### WHAT THIS TASK INVOLVES
Read through the lines below and copy the ones holding the string "Open".

### PROVIDED RECORDS
━━━━━━

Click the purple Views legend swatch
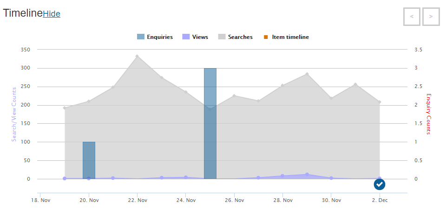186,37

━━━━━━

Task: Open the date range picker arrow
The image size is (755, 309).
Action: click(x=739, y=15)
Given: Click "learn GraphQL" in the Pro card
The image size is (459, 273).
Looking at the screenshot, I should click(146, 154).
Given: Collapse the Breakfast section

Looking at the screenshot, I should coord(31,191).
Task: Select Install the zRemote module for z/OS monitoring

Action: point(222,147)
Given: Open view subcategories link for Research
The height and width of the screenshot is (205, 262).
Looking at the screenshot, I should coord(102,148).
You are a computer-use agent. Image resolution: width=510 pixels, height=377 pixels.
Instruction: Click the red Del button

━━━━━━

### TASK SOLUTION
Task: Open the date range picker arrow
Given: Open view subcategories link for Research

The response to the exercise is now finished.